— Collected data entries —
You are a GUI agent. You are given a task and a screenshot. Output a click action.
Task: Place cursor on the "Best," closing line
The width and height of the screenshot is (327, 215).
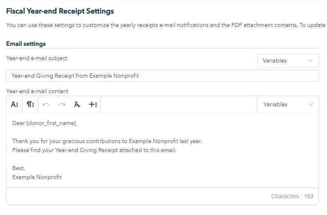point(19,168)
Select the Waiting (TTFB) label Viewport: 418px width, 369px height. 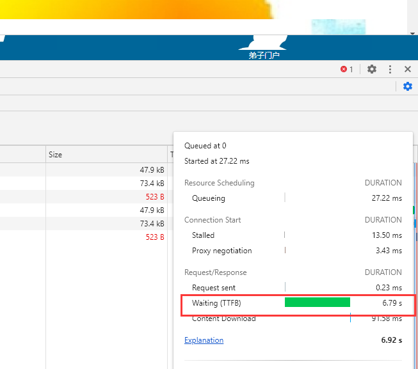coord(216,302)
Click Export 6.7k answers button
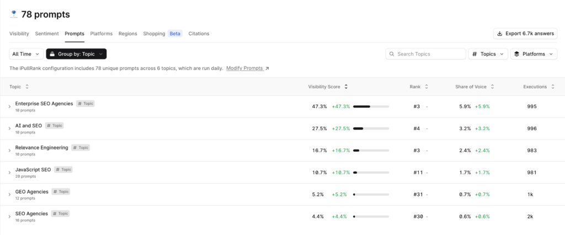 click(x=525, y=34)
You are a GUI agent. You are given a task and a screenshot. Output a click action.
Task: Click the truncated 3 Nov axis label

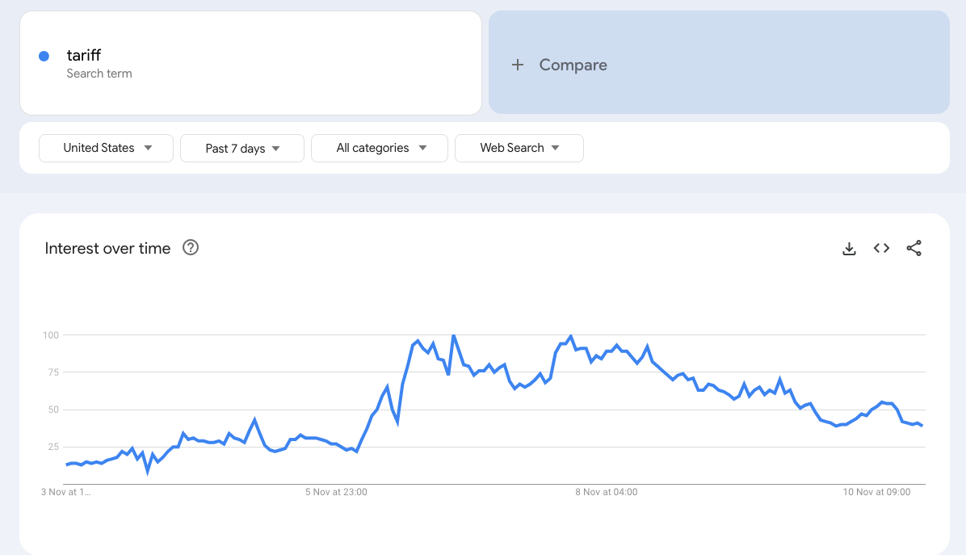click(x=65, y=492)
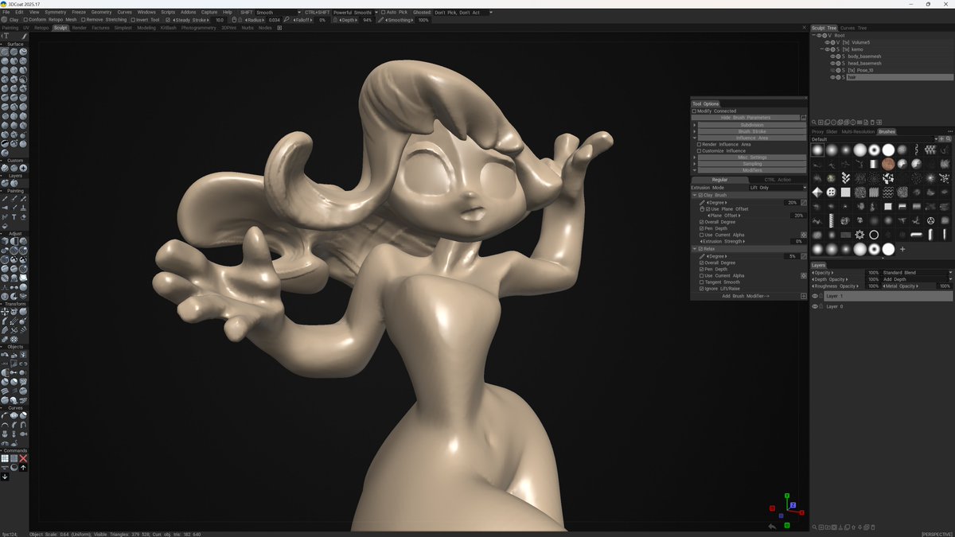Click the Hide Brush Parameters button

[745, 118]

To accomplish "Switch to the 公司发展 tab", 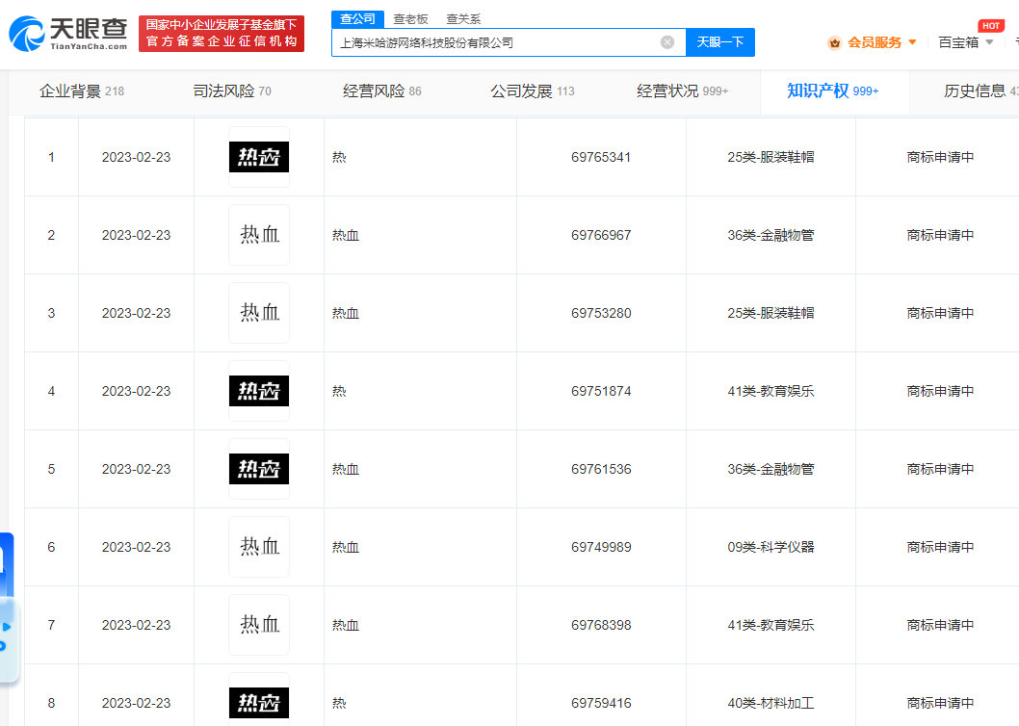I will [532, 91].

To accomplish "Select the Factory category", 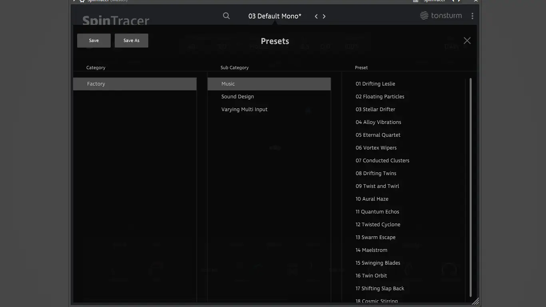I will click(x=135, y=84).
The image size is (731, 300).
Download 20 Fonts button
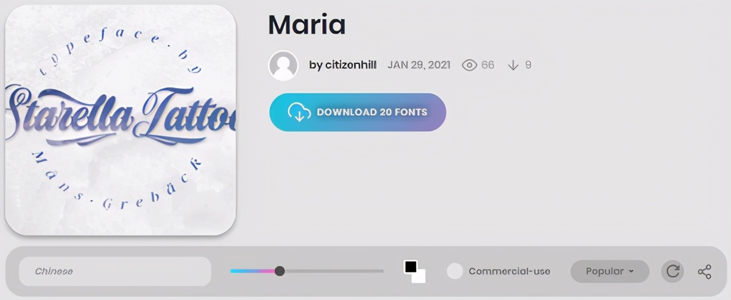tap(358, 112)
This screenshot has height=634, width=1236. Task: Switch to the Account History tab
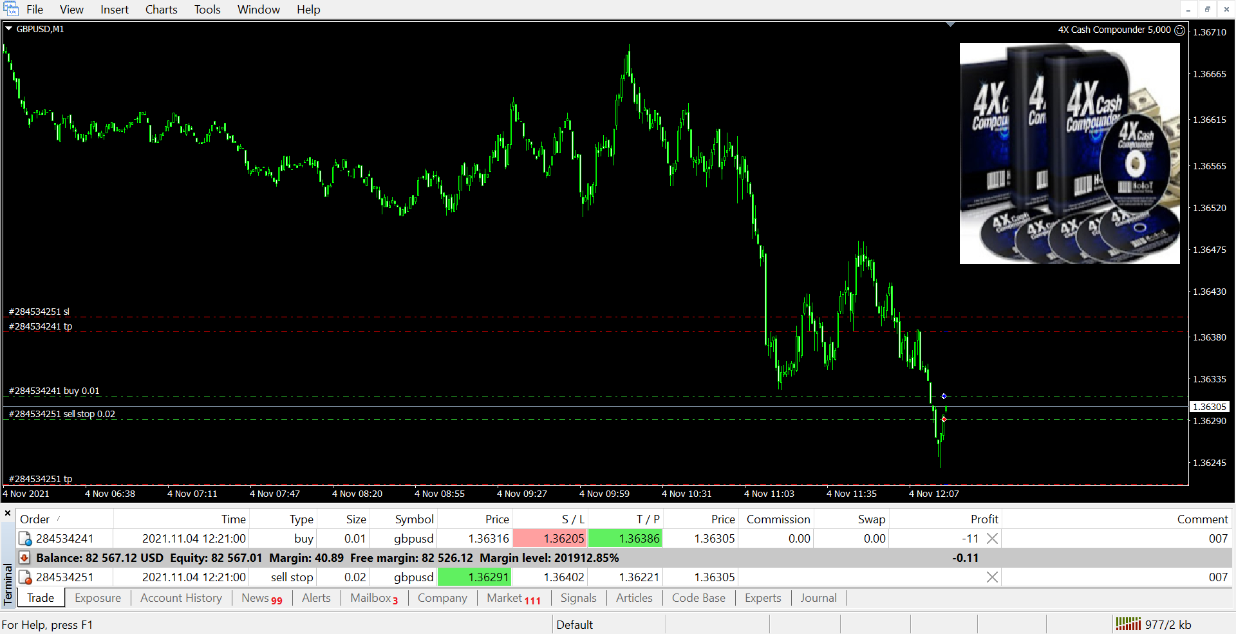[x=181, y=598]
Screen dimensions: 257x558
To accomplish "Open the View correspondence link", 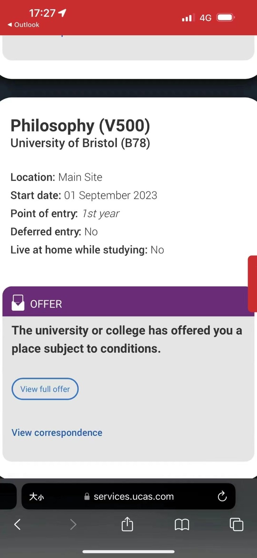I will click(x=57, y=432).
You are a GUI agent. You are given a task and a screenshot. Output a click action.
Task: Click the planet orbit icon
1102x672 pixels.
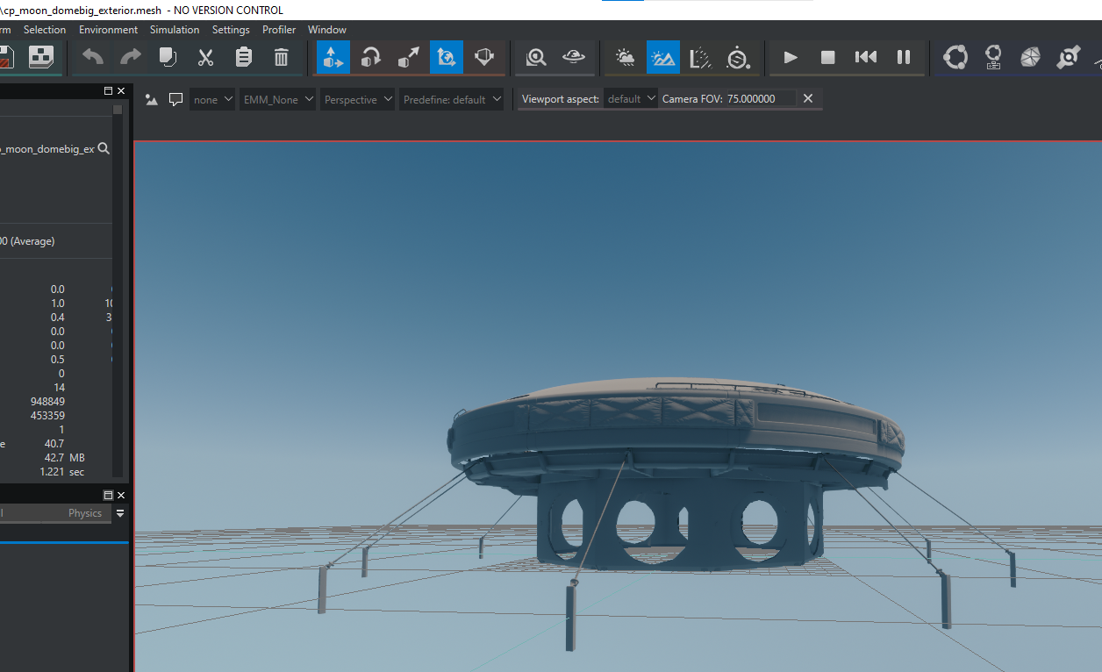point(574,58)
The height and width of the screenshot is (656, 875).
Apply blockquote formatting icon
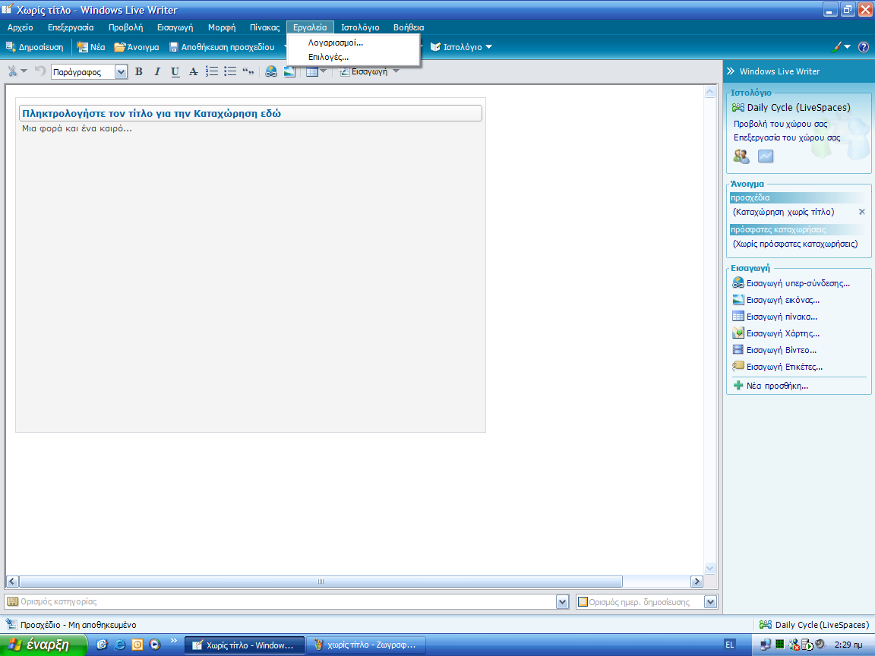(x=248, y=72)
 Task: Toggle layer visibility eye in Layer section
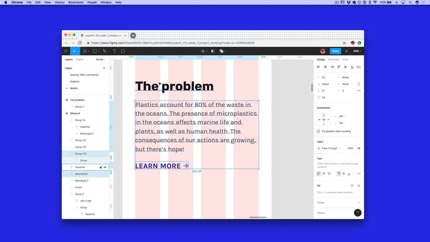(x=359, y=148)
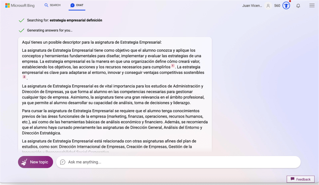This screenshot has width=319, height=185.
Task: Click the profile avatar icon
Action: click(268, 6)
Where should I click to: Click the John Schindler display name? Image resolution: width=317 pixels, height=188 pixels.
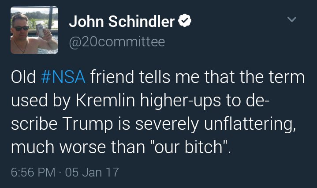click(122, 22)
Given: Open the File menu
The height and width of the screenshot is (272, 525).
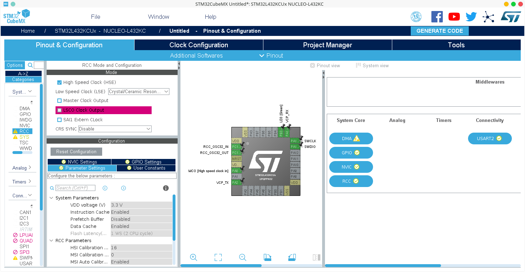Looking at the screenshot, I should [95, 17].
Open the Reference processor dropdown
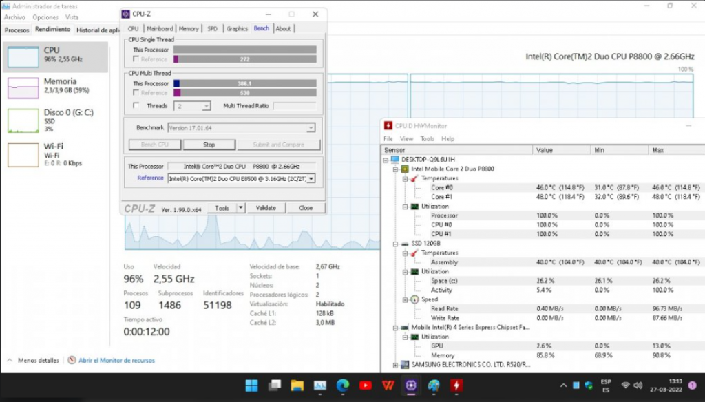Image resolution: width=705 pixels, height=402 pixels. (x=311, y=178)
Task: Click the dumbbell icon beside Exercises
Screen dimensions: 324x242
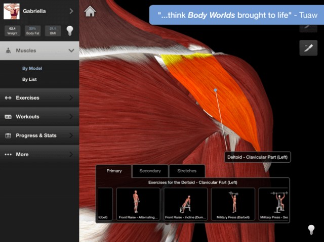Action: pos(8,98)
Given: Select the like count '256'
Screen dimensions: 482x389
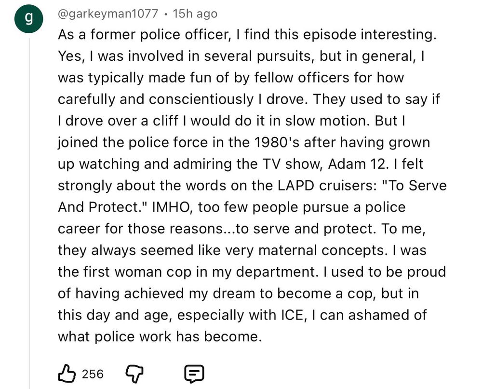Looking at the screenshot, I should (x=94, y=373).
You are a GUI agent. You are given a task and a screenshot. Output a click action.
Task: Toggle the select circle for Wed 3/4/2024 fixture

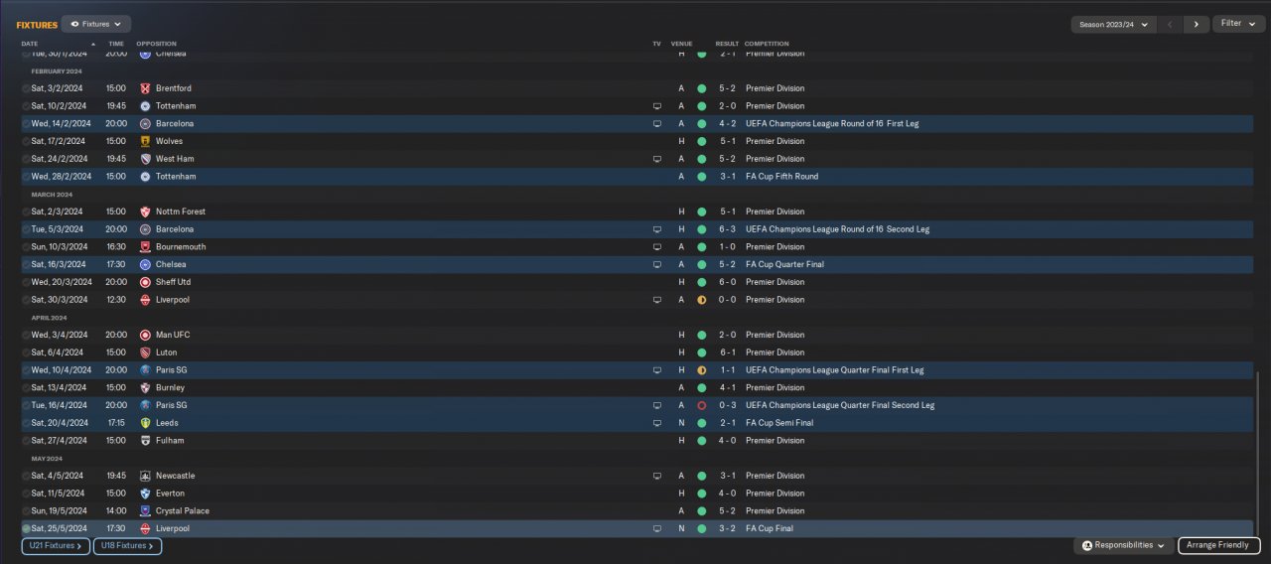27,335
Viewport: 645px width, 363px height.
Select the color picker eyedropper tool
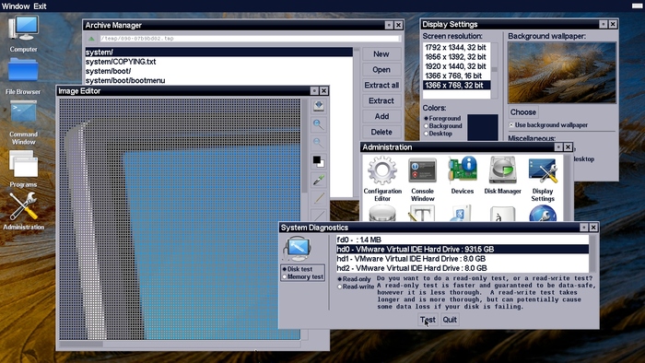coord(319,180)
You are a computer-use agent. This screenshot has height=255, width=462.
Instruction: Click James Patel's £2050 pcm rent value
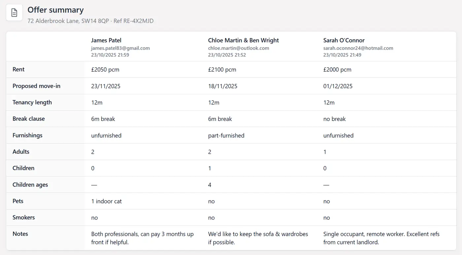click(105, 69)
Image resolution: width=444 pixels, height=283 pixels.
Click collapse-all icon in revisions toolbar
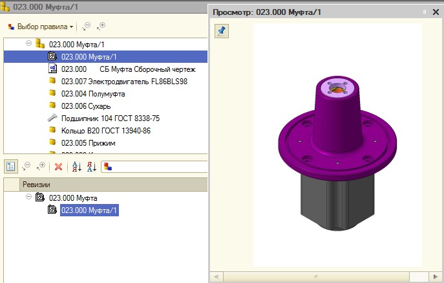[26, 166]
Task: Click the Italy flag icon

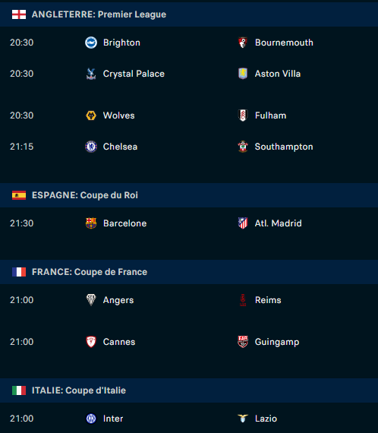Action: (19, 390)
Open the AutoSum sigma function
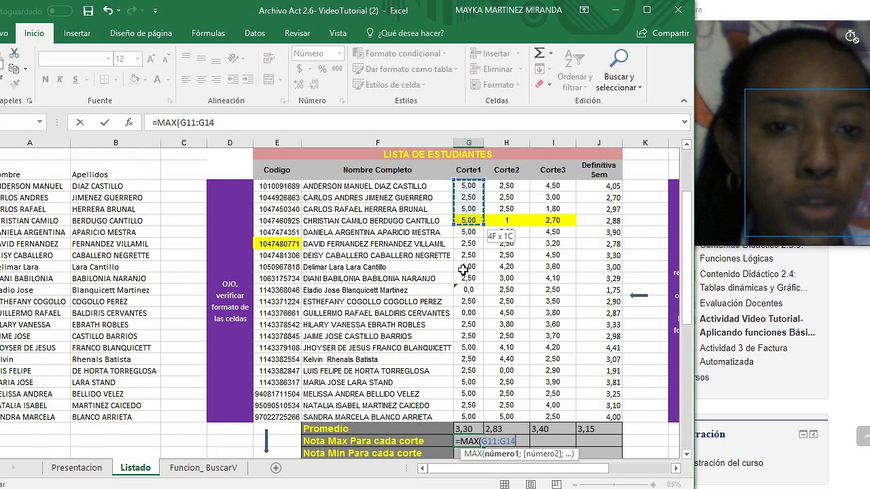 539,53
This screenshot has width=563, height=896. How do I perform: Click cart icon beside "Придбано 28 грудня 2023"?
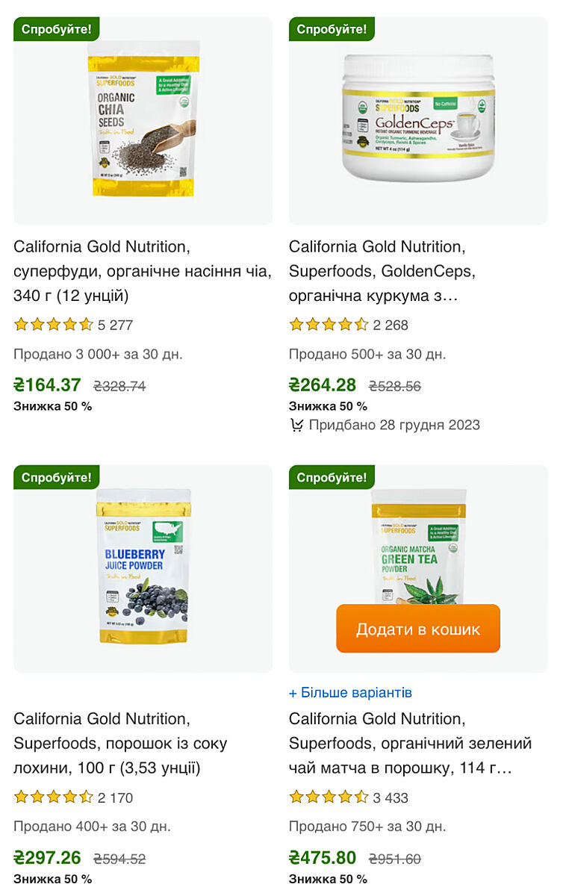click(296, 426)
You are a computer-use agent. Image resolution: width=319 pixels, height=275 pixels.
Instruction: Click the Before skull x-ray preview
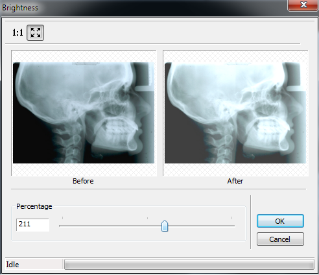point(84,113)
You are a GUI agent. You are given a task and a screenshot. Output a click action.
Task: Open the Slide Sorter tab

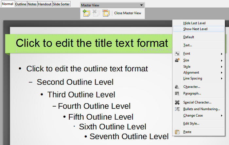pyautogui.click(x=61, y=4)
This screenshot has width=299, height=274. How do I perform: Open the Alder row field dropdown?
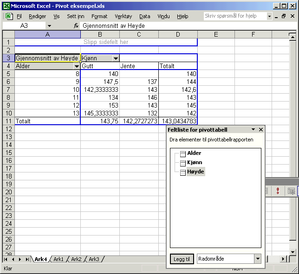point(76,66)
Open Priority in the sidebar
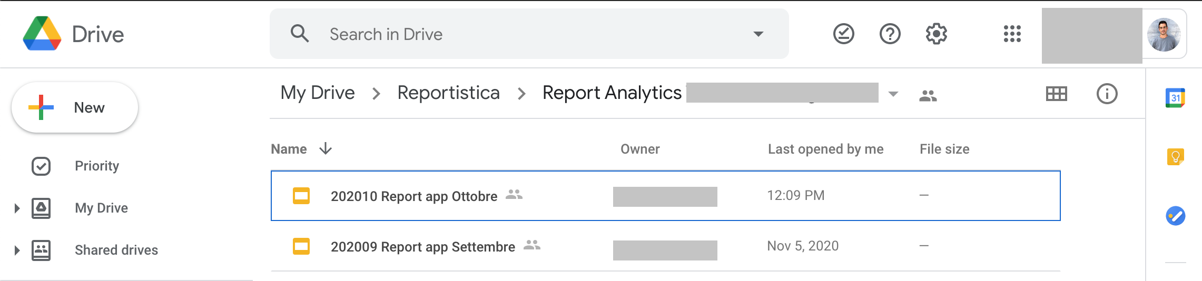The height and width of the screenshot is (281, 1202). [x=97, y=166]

— ACTIVITY —
State how many lines in the records above contain the word "computer", and give only that number.

— ANSWER —
2